Он потрепал меня по волосам.
— Дите малое.
— Нет, я серьезно.
— И я серьезно. Я тебя тоже люблю, умат вообще, как. Ну че, решили?
— Решили, — сказала я и подалась к нему. Мне показалось, он поцелует меня, но Толик дернул меня за руки и сказал:
— Пошли гулять, любимая. Под юным солнцем, все дела.
— Вы что, смеетесь?
Он склонил голову набок, прищурил один глаз.
— Да ну, — сказал он.
— Тогда подождите, я оденусь.
Но Толик сказал:
— Да не, не надо. Я тебе говорю, трясутся они за тебя слишком. Вот, и носок сними тоже. Это важно.
Не знаю, почему я тогда стянула носок, и чего я ожидала. Он потянул меня дальше, вниз по лестнице, и я впервые за свою жизнь босыми ногами ступила на камень подъездной дорожки.
— Но я замерзну! Я простужусь и заболею!
— Простудишься — вылечишься. Страшного ничего в этом нет! Пойдем со мной, давай. Это прикольно. Ноги человеку даны, чтобы ощущать ими землю. Ты врубишься.
— Во что?
— Ну, тут вкурить просто надо, войти в ритм.
— В какой ритм?
— Ваще в ритм. В базовый.
Ногам было холодно, крошечные камушки впивались в пятки, я чувствовала пыль между пальцев.

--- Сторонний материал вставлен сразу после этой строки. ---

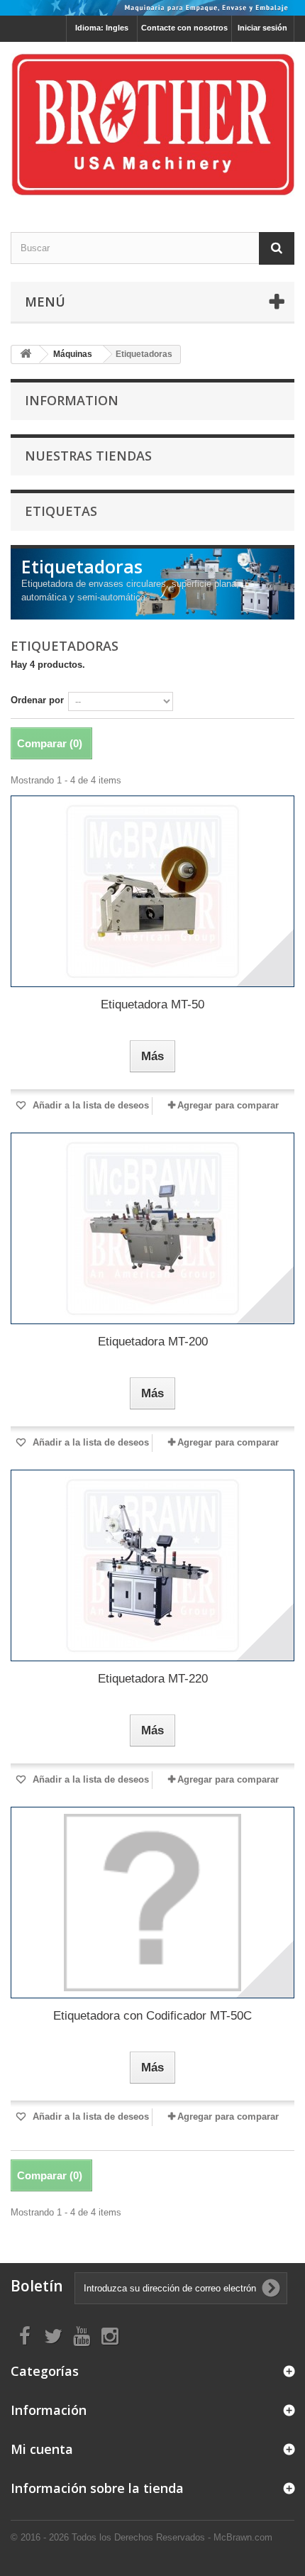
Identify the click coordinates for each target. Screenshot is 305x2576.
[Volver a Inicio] (25, 354)
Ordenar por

Толик шел быстро, крест на его груди болтался туда-сюда, высоко подскакивал и ударялся о печальный лик вытатуированной Богородицы.
— Ты ваще по сторонам часто смотришь?
— Ну, я подмечаю, что мне нравится.
Он хрипло захохотал, смех перешел в кашель, Толик сплюнул мокроту.
— Тогда гляди.
Внезапно он остановился, я в него врезалась. Он был такой твердый, весь в неудобных углах костей.
— Да на что?
— На все.
Но я не понимала, что Толик имеет в виду. Вот — дорожка, белая с синим, ровные, сложенные один к одному камушки, вот — высокий рыже-красный кирпичный забор. Позади мой дом, знакомый, привычный, снаружи он казался мне куда больше, чем изнутри. Впереди — черный гребень леса с высокими иглами сосен, долгое поле. Надо всем этим — просто небо, теперь все более розовое.
— Хорошо, — сказала я. — Вот это — дорожка. Это — забор. Там — лес. Вот — небо.
— Ты ж не дефективная, — сказал Толик. — Я в курсах, что ты знаешь. Как думаешь, красиво?
— Нормально, — сказала я. — Обычно.
— Во! А это красиво.
— Вы просто здесь первый день, — сказала я. — Вы тоже привыкнете.
Толик замотал головой, словно отгонял невидимую мошкару.
— Не-не-не. Привыкать — нельзя. Привычка — смерть прекрасного.